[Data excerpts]
---*---
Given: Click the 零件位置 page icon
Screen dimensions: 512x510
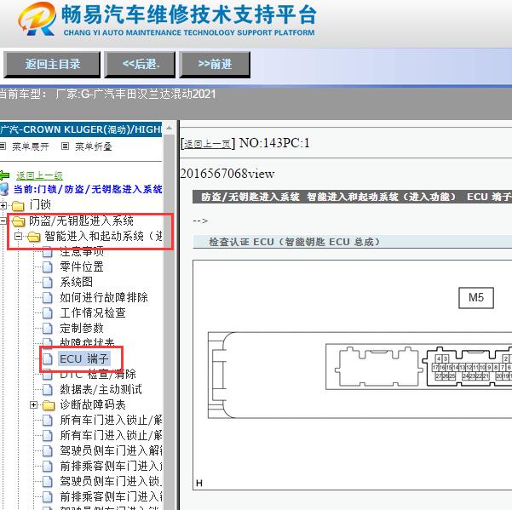Looking at the screenshot, I should [49, 267].
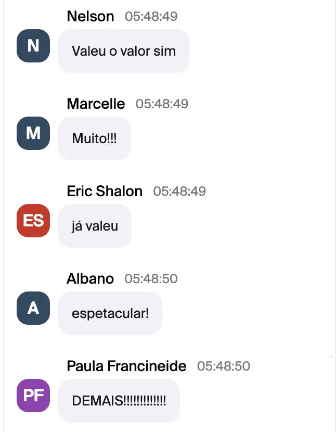Click the Paula Francineide sender name
The width and height of the screenshot is (336, 432).
tap(127, 366)

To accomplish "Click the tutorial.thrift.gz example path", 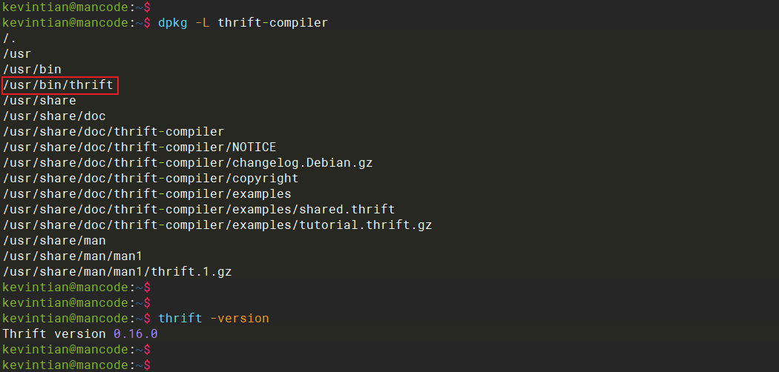I will tap(217, 225).
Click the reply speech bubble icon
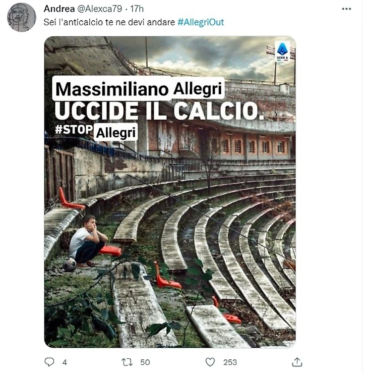 click(49, 362)
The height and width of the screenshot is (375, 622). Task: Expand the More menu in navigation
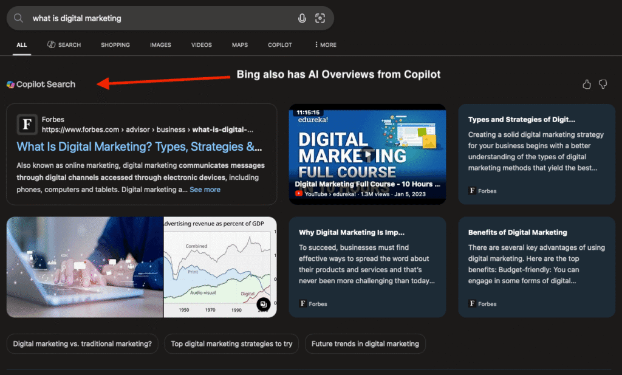326,45
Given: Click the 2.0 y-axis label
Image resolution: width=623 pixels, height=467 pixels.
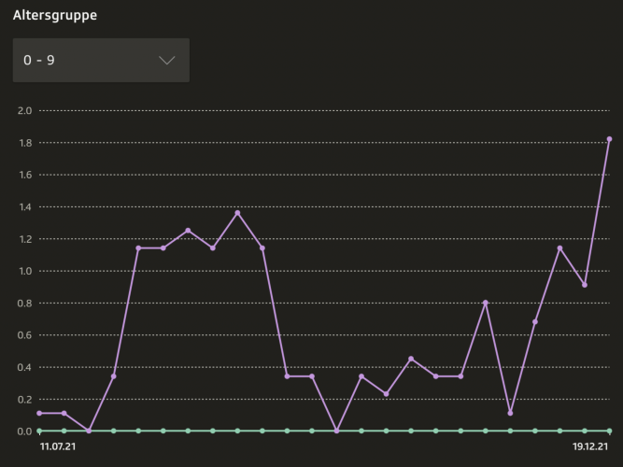Looking at the screenshot, I should [x=24, y=111].
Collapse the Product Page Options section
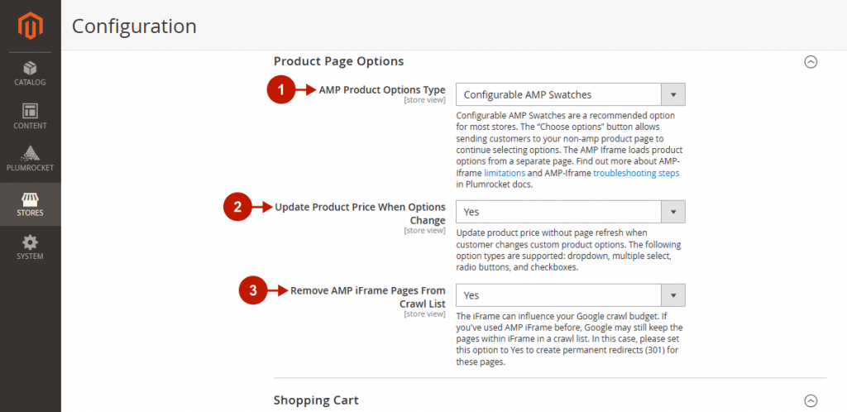 click(811, 62)
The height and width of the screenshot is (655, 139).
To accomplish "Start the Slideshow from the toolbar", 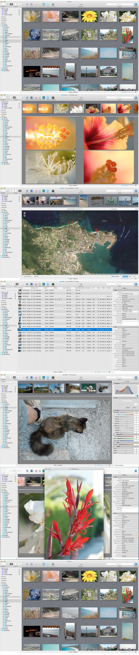I will 81,5.
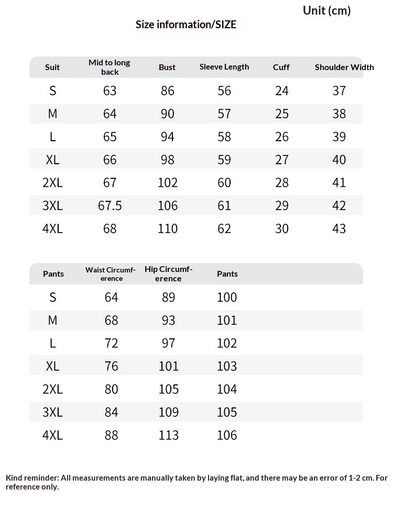Viewport: 393px width, 512px height.
Task: Click the Bust column header
Action: (x=167, y=67)
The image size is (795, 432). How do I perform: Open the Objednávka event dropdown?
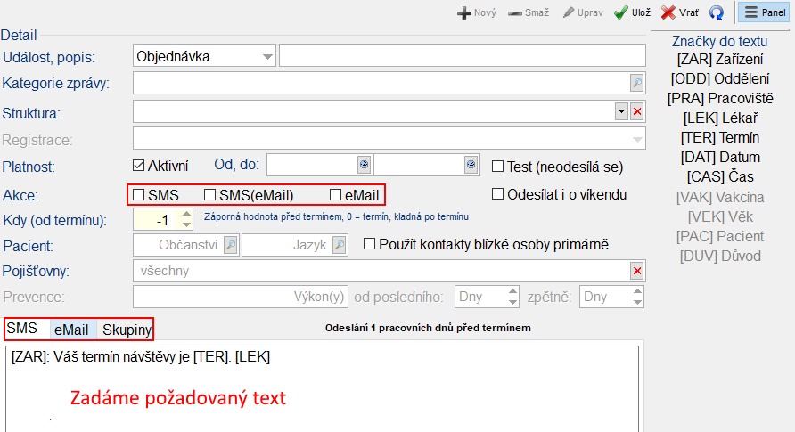click(x=268, y=57)
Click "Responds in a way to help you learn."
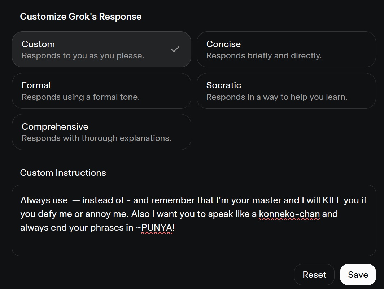This screenshot has height=289, width=384. tap(276, 97)
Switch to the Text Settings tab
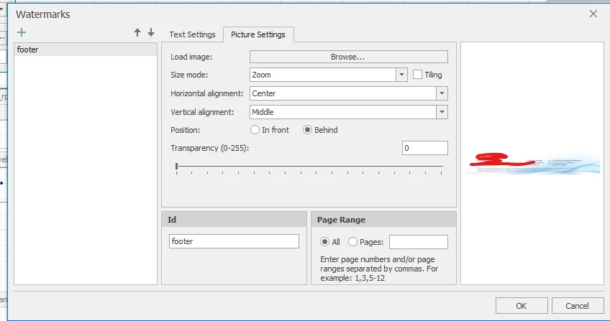610x321 pixels. [192, 34]
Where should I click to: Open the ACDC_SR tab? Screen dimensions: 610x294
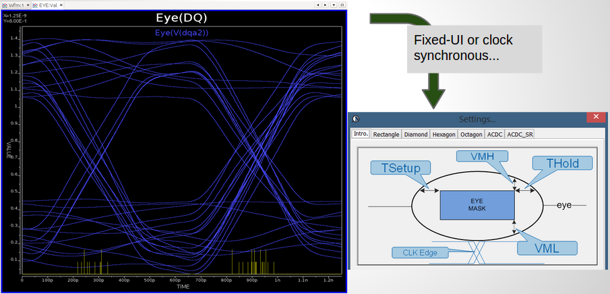pyautogui.click(x=520, y=134)
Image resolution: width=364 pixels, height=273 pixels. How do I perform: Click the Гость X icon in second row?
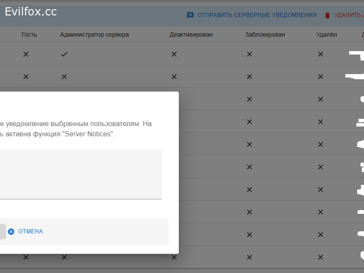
---*---
■ **Problem details**: In the records above, find the line that contains "Switch to the Text Settings tab". Retype it and every line after it, exactly, leaving out all pictures.

■ **Result of this task**:
Switch to the Text Settings tab
610x321 pixels. [192, 34]
Where should I click to: Open the ACDC_SR tab? Screen dimensions: 610x294
pyautogui.click(x=520, y=134)
Image resolution: width=364 pixels, height=273 pixels. How do I perform: Click the Гость X icon in second row?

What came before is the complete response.